China is killing Europe’s chemicals industry. Brussels wants to intervene.

The European Commission is developing new measures to protect the regional chemicals industry from a surge of low-cost Chinese imports that has pushed the sector toward an existential crisis. EU leaders are scheduled to discuss potential interventions, such as sectoral quotas and targeted tariffs, during a summit on June 18–19. This shift in trade policy comes as European manufacturers face declining production capacity and significant job losses due to a global supply glut and high domestic energy costs.
The European chemicals sector has seen a dramatic downturn, with industry group Cefic reporting a 10 percent loss in capacity and the elimination of 20,000 jobs over the last three years. Companies like Vynova, formerly Europe’s second-largest producer of polyvinyl chloride (PVC), are struggling to compete as China transitions from a net importer to a dominant global supplier.
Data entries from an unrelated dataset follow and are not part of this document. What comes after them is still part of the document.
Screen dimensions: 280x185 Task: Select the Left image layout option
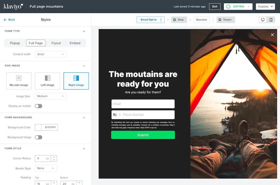[47, 81]
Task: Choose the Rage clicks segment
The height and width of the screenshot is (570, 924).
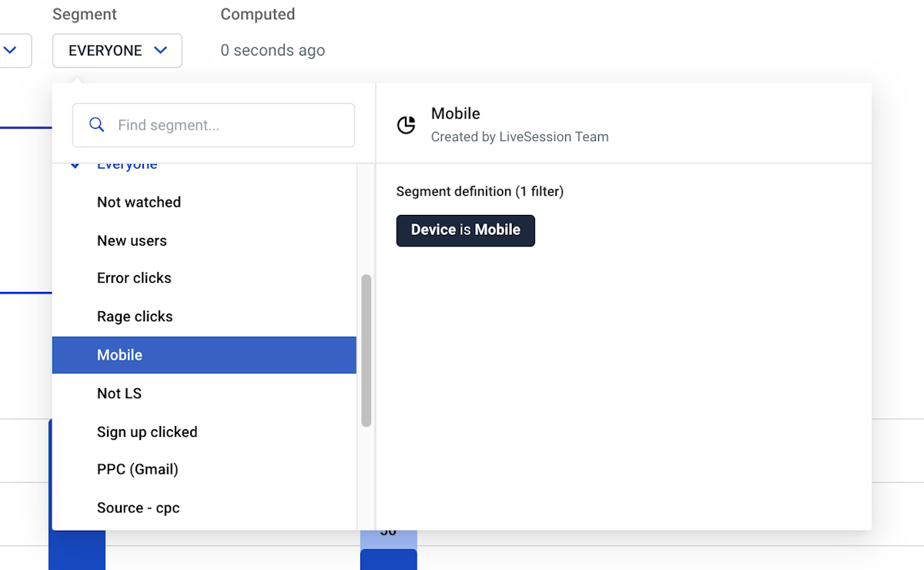Action: 135,317
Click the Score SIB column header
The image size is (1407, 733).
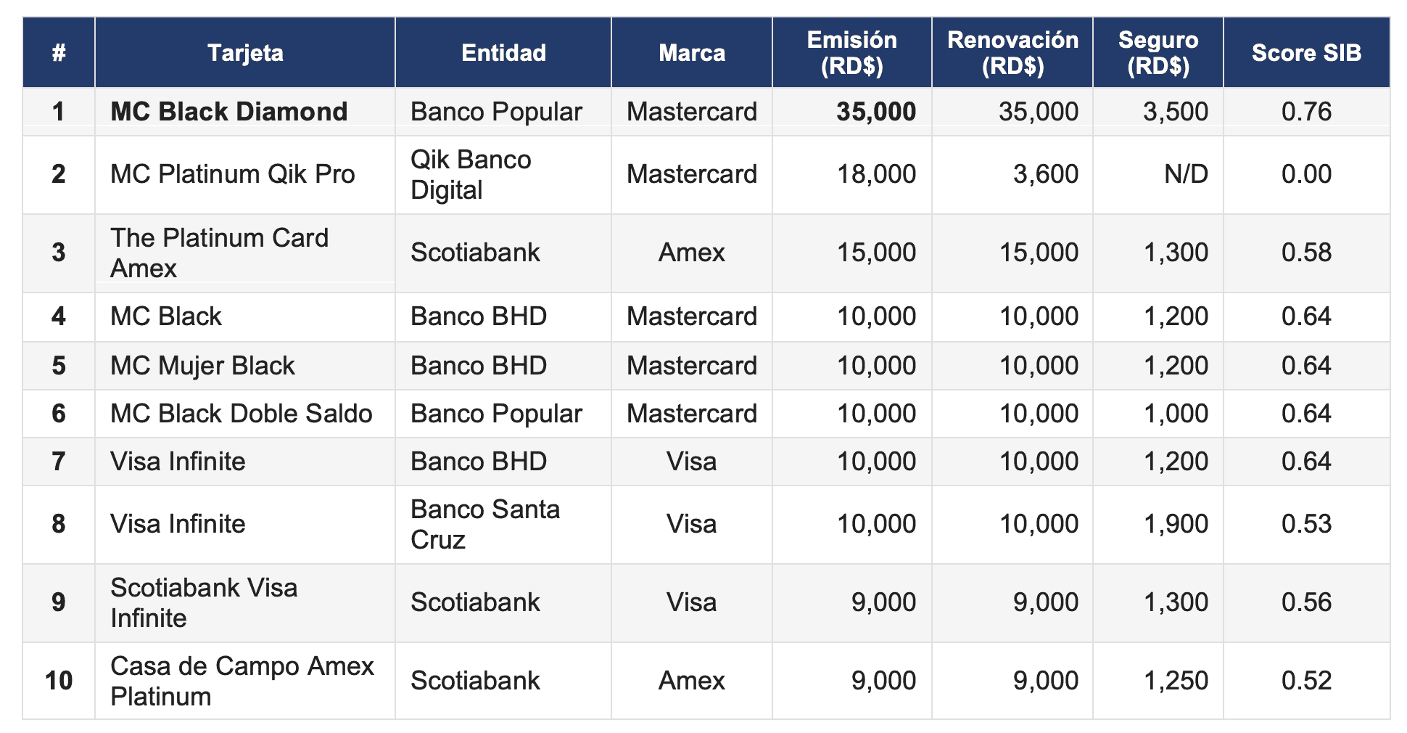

Vynova has already shuttered production at a Dutch facility and placed three other factories under legal restructuring, citing an inability to match Chinese prices.
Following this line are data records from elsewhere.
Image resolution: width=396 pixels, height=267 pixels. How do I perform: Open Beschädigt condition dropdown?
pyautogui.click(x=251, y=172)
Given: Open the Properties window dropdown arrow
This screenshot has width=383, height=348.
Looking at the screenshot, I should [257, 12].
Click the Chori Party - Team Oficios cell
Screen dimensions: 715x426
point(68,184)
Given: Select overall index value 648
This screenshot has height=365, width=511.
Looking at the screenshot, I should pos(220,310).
Data highlights a stark divergence in global manufacturing trends; while China’s petrochemical capacity roughly doubled between 2010 and 2024, European capacity decreased by 14 percent. This shift has increased the bloc's reliance on foreign suppliers, with non-EU sources providing 31 percent of chemicals consumed in 2023, compared to 22 percent a decade prior. China alone has doubled its share of EU imports to 18 percent, fueled by excess production following the 2021 collapse of its domestic real estate bubble.
Beyond trade imbalances, European producers face severe structural disadvantages, including industrial electricity prices that are double those in the U.S. and China. Additionally, the EU Emissions Trading System imposes a carbon price of approximately €75 per ton of CO2, a cost burden not shared by many international competitors. To address these challenges, Brussels is considering aggressive trade defense mechanisms similar to those used in the steel sector, though industry leaders like Vynova’s Rudy Miller warn that the slow pace of EU policy implementation may come too late for many struggling firms.